Module 10

MGFs and conditional expectation

TC and DJM

Last modified — 21 Apr 2026

1 More on conditional expectation

Law of total expectation and variance (review)

Theorem

Let $X$ and $Y$ be two random variables. Then, \[\mathbb{E}[X] = \mathbb{E}[\mathbb{E}[X|Y]]\] and \[\operatorname{Var}(X) = \mathbb{E}[\operatorname{Var}(X|Y)] + \operatorname{Var}(\mathbb{E}[X|Y]).\]

The first equation shows what we just saw, but it is general and holds for any $X$ and $Y$.
The second equation is a bit more complicated, but it is also very useful.
It shows that the variance of $X$ can be decomposed into two parts: the expected value of the conditional variance of $X$ given $Y$, and the variance of the conditional expectation of $X$ given $Y$.

Poisson/Gamma example

Let $\Lambda \sim {\mathrm{Gam}}(\alpha, \beta)$
Let $X | \Lambda = \lambda \sim {\mathrm{Poiss}}(\lambda)$.

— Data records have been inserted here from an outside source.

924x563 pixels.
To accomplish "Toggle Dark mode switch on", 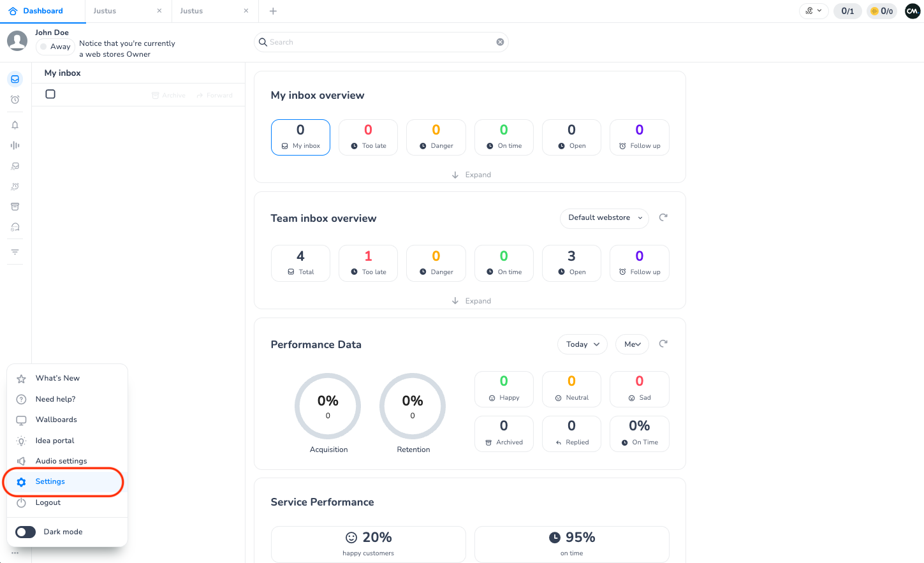I will point(26,532).
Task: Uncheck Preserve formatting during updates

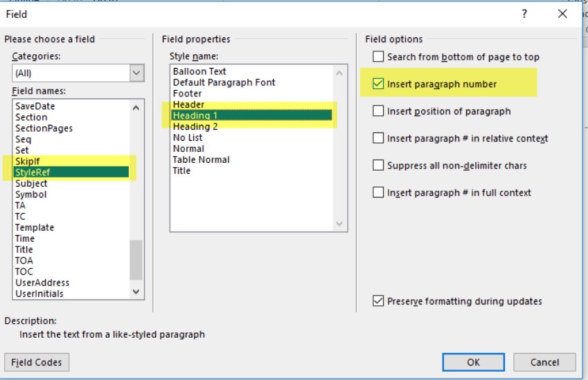Action: (x=378, y=301)
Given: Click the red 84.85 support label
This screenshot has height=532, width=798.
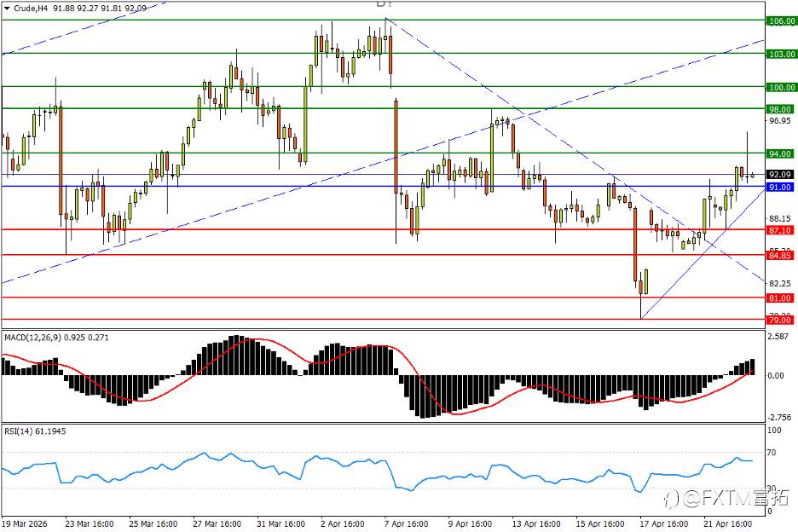Looking at the screenshot, I should [780, 256].
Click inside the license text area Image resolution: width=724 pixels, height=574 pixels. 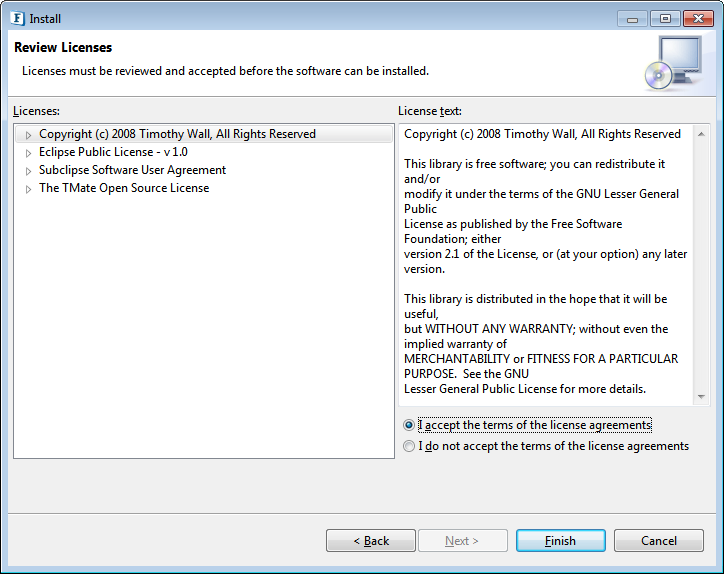pyautogui.click(x=546, y=265)
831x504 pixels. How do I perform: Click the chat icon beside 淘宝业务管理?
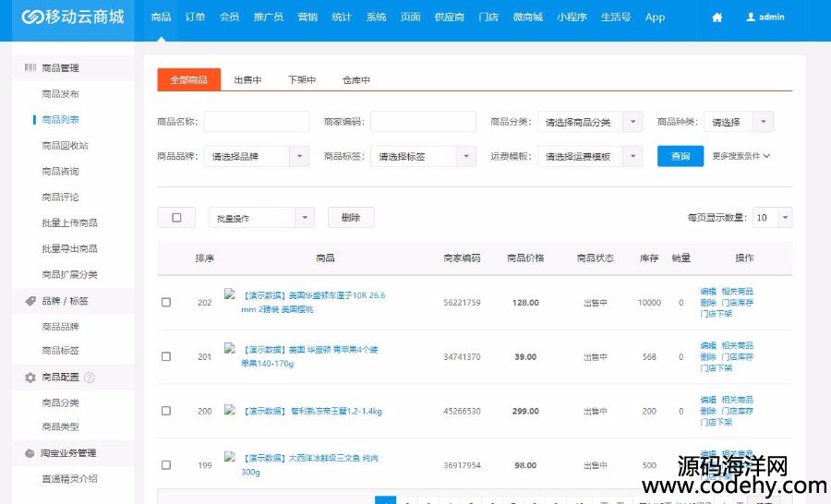(x=30, y=453)
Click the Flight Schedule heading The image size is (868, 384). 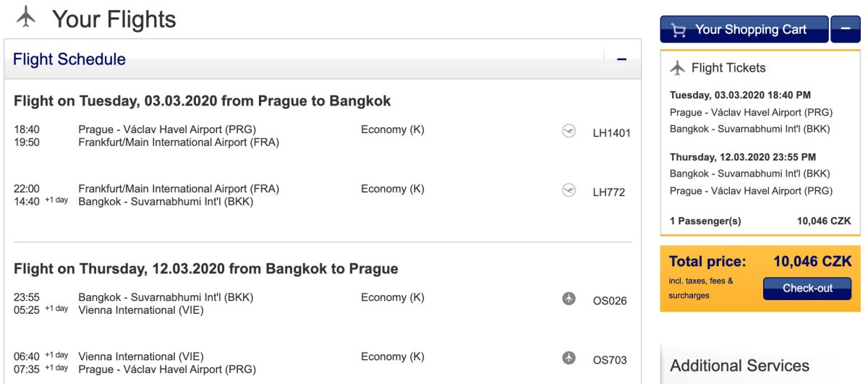[69, 59]
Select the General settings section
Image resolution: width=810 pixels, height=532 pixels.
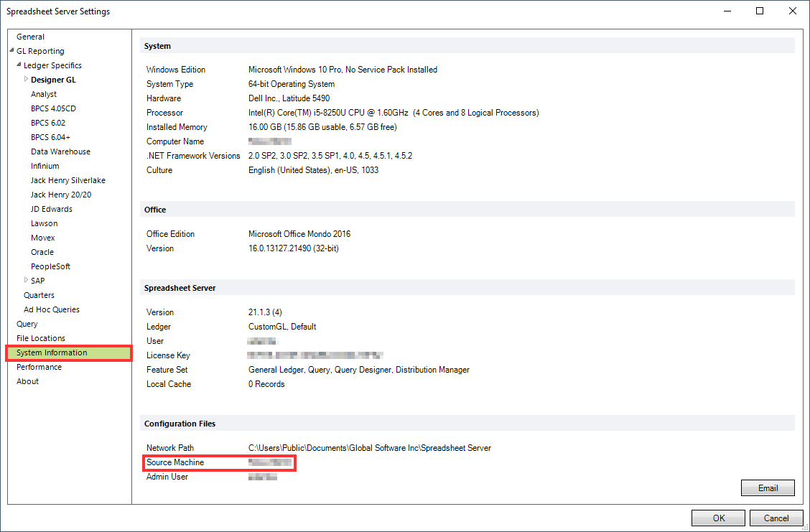point(30,37)

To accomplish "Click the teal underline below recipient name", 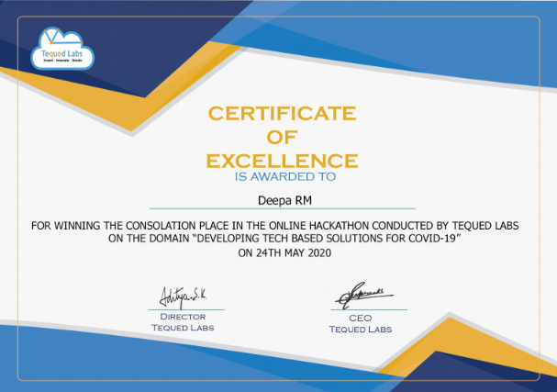I will [283, 208].
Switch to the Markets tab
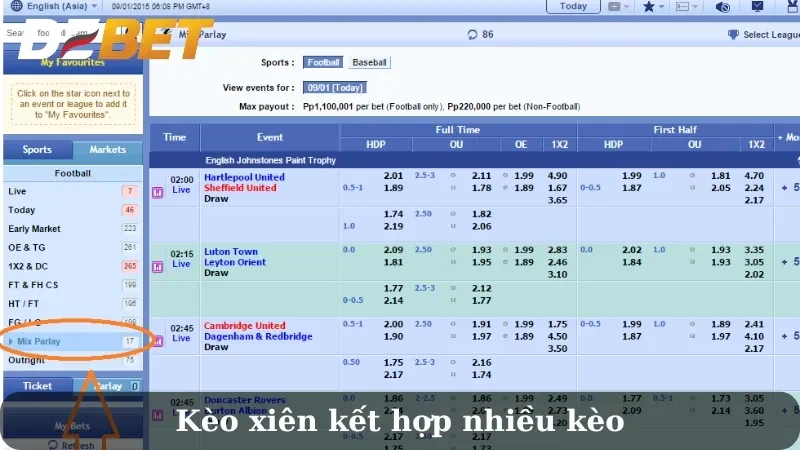The height and width of the screenshot is (450, 800). click(x=108, y=150)
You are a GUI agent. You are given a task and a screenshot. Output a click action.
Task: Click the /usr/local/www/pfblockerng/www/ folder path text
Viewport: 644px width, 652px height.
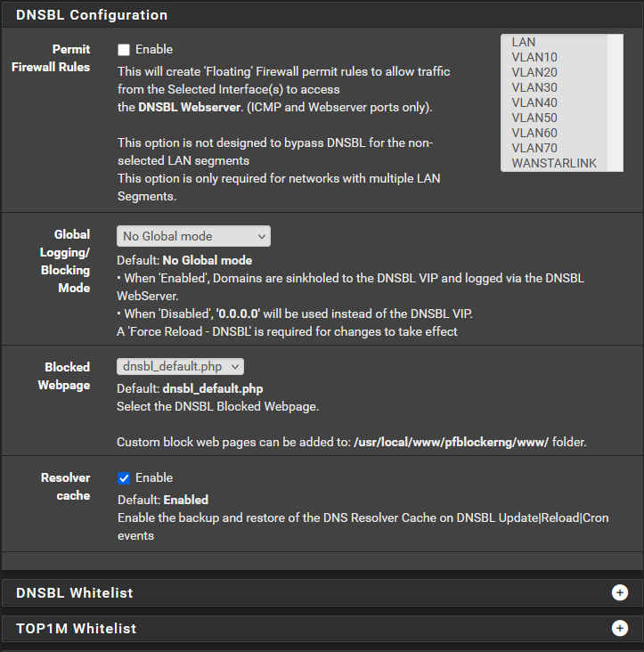(x=451, y=442)
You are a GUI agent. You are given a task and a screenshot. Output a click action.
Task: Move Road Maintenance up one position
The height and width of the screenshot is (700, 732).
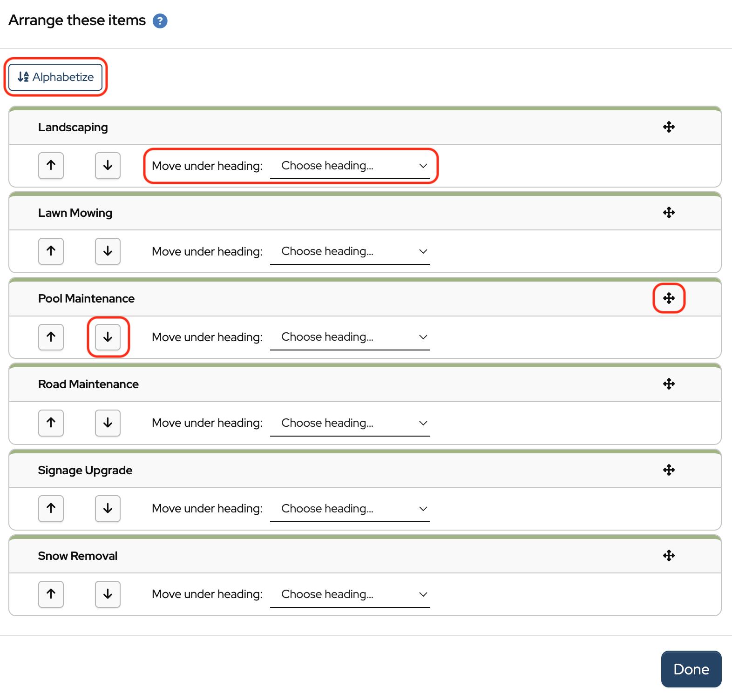click(x=51, y=423)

We want to find $\mathbb{E}[X]$ and $\operatorname{Var}(X)$.

We have \[\mathbb{E}[X|\Lambda] = \Lambda \quad\text{and}\quad \operatorname{Var}(X|\Lambda) = \Lambda.\]
Furthermore, \[\mathbb{E}[\Lambda] = \alpha / \beta \quad\text{and}\quad \operatorname{Var}(\Lambda) = \alpha / \beta^2.\]

Therefore \[\begin{aligned} \mathbb{E}[X] &= \mathbb{E}[\mathbb{E}[X|\Lambda]] = \mathbb{E}[\Lambda] = \alpha / \beta,\\ \operatorname{Var}(X) &= \mathbb{E}[\operatorname{Var}(X|\Lambda)] + \operatorname{Var}(\mathbb{E}[X|\Lambda]) = \mathbb{E}[\Lambda] + \operatorname{Var}(\Lambda) = \alpha / \beta + \alpha / \beta^2. \end{aligned}\]

Recognition

Exercise 1

Let $X$ and $Y$ be two random variables with joint distribution \[f_{X,Y}(x, y) = \frac{1}{x} e^{-x} I_{[0,\infty)}(x) I_{[0,x]}(y).\] Find $\mathbb{E}[Y]$.

Hint: There are two ways to do this. One solves ugly integrals, the other requires recognizing the distributions of $X$ and $Y|X$.

Cleaning up the properties of conditional expectation

If $X$ and $Y$ are independent, then \[\mathbb{E}[ X | Y ] = \mathbb{E}[X],\quad\quad\text{and } \quad\quad\operatorname{Var}( X | Y ) = \operatorname{Var}(X).\]

We can also calculate other conditional expectations, like the moment generating function.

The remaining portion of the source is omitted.